La cúrcuma molida, también conocida como turmeric o curcuma, es una especia de color amarillo intenso que se obtiene de la raíz de la planta de cúrcuma. Está profundamente arraigada en la cocina asiática y ha sido apreciada durante siglos por su sabor aromático y su color vibrante.
La planta de cúrcuma es originaria del sur de Asia, especialmente de la India, donde hasta hoy desempeña un papel importante en la cocina y la cultura. La cúrcuma crece en clima tropical y, después de la cosecha, se seca y se muele finamente.
La cúrcuma molida tiene un aroma cálido y especiado con notas ligeramente terrosas, suavemente amargas y delicadamente picantes. Su sabor es inconfundible y aporta a los platos una agradable profundidad, además de un color amarillo dorado.
La cúrcuma molida es muy versátil y resulta ideal para sazonar currys, platos de arroz, sopas, guisos y salsas. También aporta una nota aromática a platos de verduras, platos de lentejas y marinadas. Además, la cúrcuma se utiliza con gusto en bebidas como la leche dorada, mezclas de té o smoothies.

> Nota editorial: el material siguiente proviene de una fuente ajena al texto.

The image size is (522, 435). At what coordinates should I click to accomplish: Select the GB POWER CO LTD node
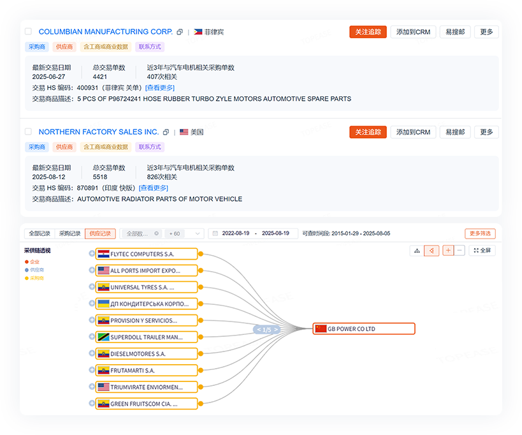coord(364,328)
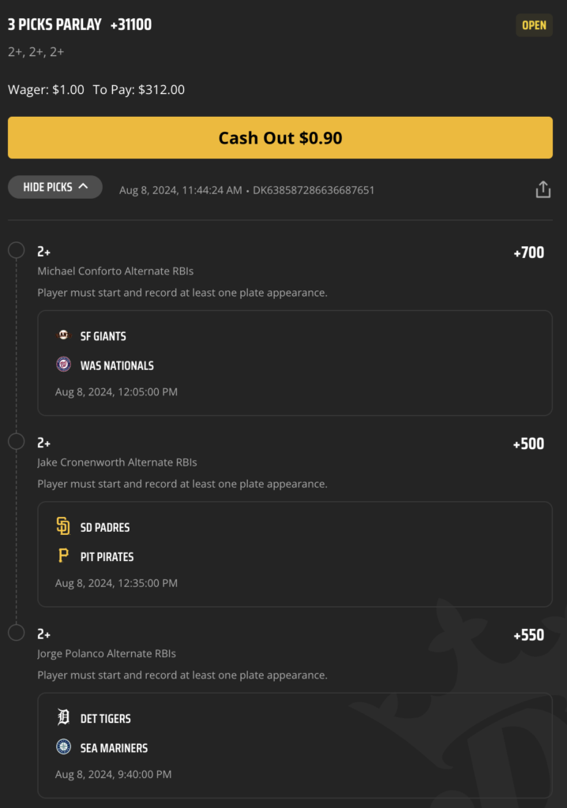Click the Detroit Tigers logo
The image size is (567, 808).
pos(63,716)
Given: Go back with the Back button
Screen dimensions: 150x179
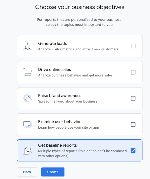Looking at the screenshot, I should 27,172.

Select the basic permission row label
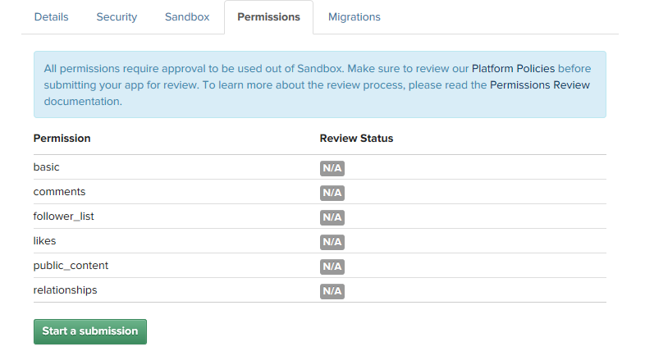click(46, 167)
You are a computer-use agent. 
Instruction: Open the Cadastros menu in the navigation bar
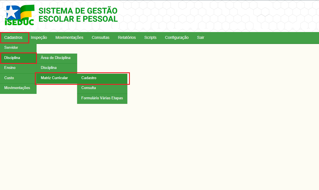coord(13,37)
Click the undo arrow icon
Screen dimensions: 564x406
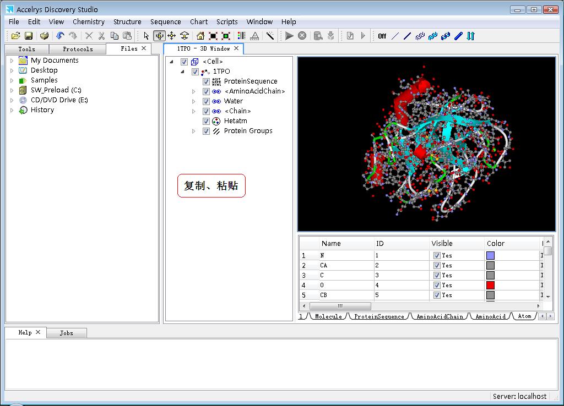click(x=60, y=36)
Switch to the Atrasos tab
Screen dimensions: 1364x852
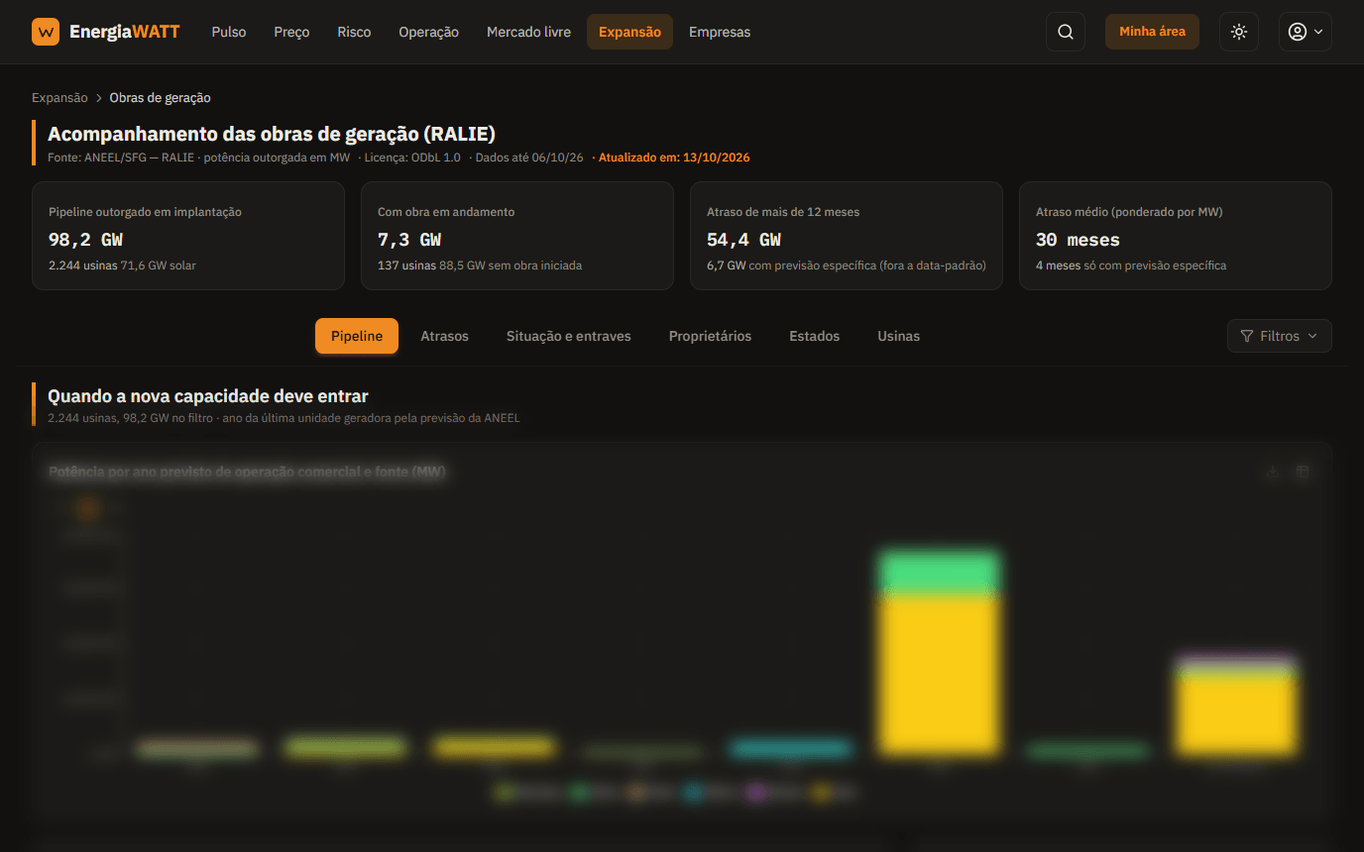[444, 336]

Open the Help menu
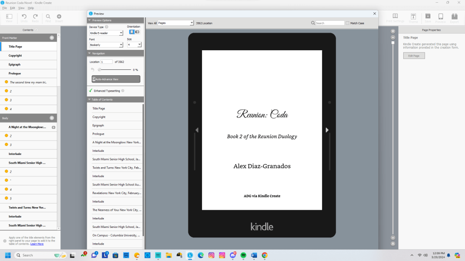[31, 8]
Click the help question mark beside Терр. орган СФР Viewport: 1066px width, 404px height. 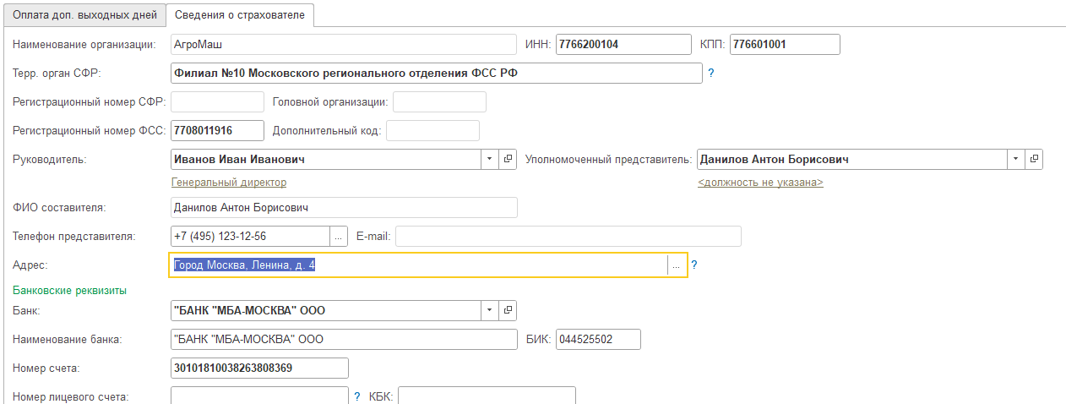[711, 74]
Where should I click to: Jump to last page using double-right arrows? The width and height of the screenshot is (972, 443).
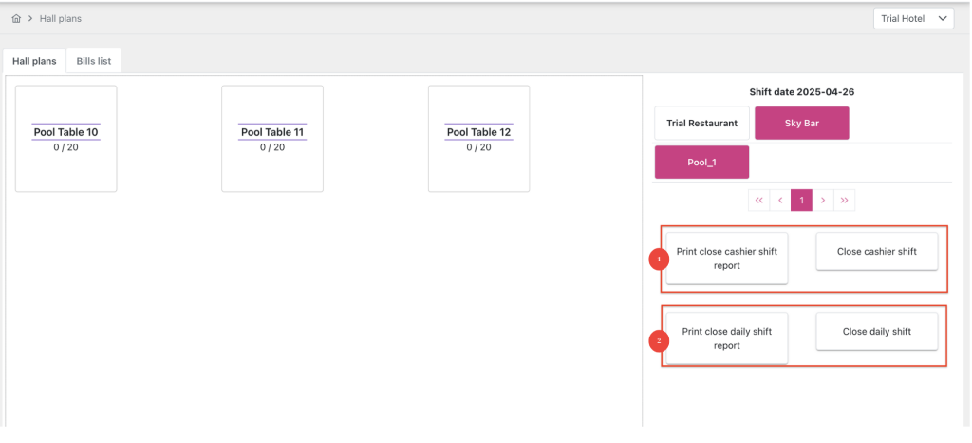tap(845, 201)
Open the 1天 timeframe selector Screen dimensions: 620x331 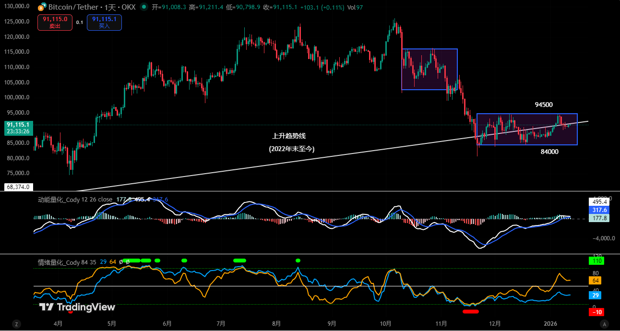(x=111, y=7)
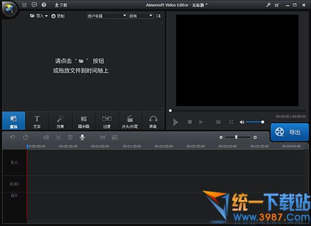
Task: Mute audio using the speaker icon
Action: tap(242, 122)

Con la cúrcuma molida se pueden realzar de forma creativa tanto platos tradicionales como modernos. Combina de maravilla con mezclas de especias exóticas, armoniza con jengibre, comino, cilantro y canela, y puede utilizarse tanto en recetas saladas como en algunas dulces. Ya sea para la cocina oriental, india o vegetariana moderna, la cúrcuma aporta color, sabor y variedad al plato.